Aus der oben genannten Liste der nicht-obligatorischen Krankheiten, die diagnostiziert werden sollen, haben Final Frontier Medical Devices sich für folgende entschieden:
- Bluthochdruck
- Pfeiffersches Drüsenfieber
- Keuchhusten
Dynamical Biomarkers Tricorder kann dagegen folgende Erkrankungen erkennen:
- Bluthochdruck
- Melanom
- Windpocken
Die Arbeit an beiden Tricorder-Modellen der Finalisten wird weitergehen – auch eine Kooperation miteinander wurde schon in Betracht gezogen. Der Zweitplatzierte überlegt zudem bereits, eine weiterentwickelte Version seines Tricorders in abgelegenen Dörfern in China zum Einsatz zu bringen.

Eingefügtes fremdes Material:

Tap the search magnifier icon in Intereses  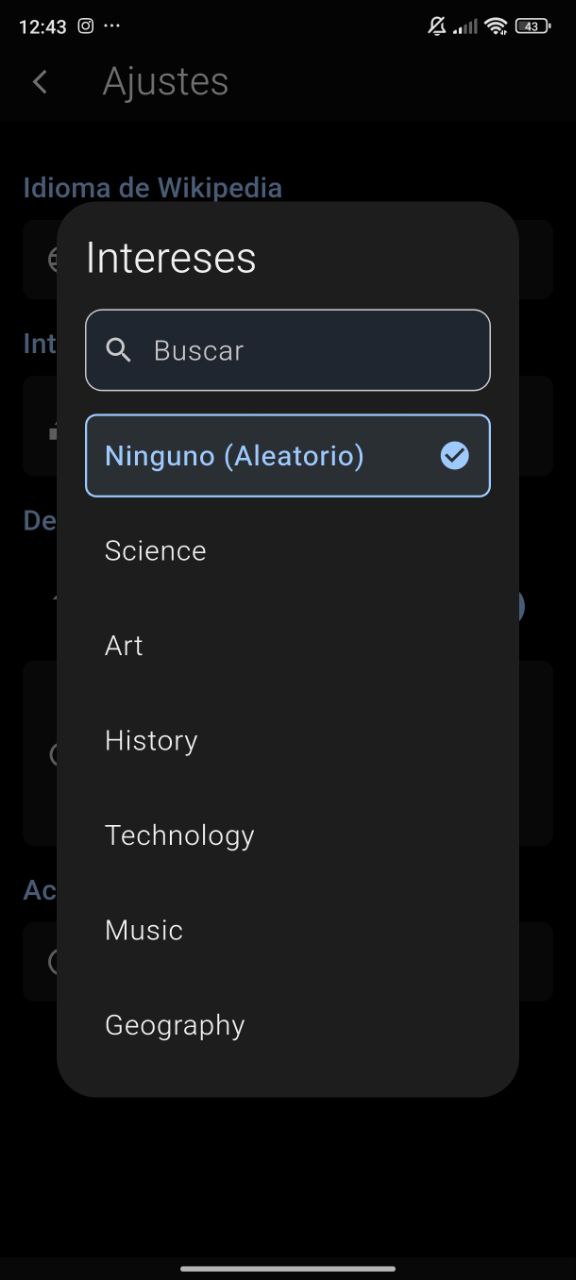[x=120, y=350]
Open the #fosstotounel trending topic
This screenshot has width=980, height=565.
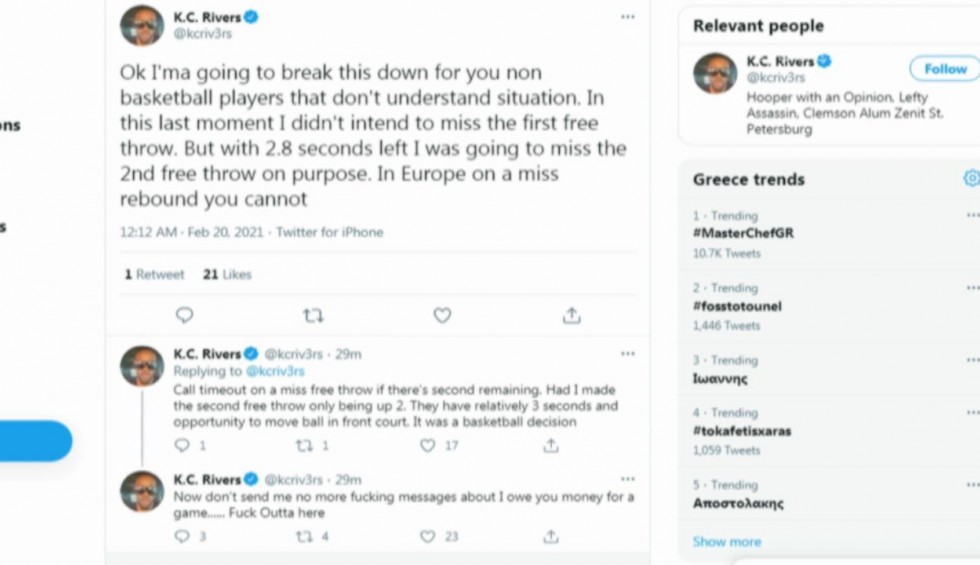pos(737,306)

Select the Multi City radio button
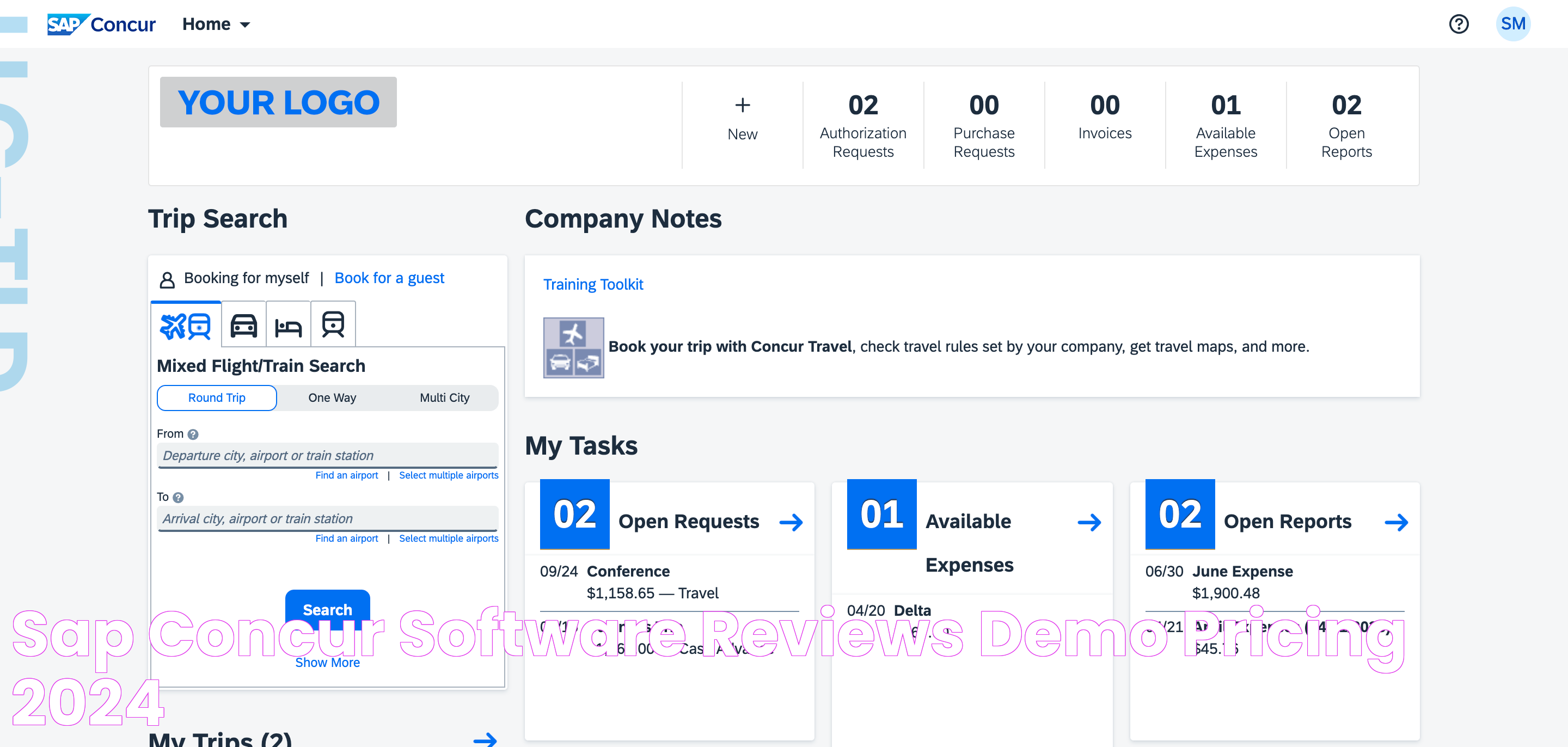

Neben dem Tricorder-Contest laufen in der XPRIZE Foundation übrigens noch zahlreiche andere Wettbewerbe: Alle mit dem Ziel, neue Technologien in Bereichen zu entwickeln, die 1.) einen deutlichen Einfluss auf unser Leben haben und 2.) durch die Mechanismen eines freien Marktes bisher nicht ausreichend bedient werden – etwa, weil das vorhandene Geld nicht in effektive Projekte gesteckt wird oder die Mehrheit der Branchenexperten eine Lösung für unmöglich halten. Alle Wettbewerbe sollen so gestaltet sein, dass sie auch von kleinen Teams gewonnen werden können – sogar, so heißt es auf der Webseite, von „well-funded high school students who don’t know what they can’t do“. (Um so eine „well-funded“ Schulklasse zu finden, muss man in Deutschland wohl lange suchen.)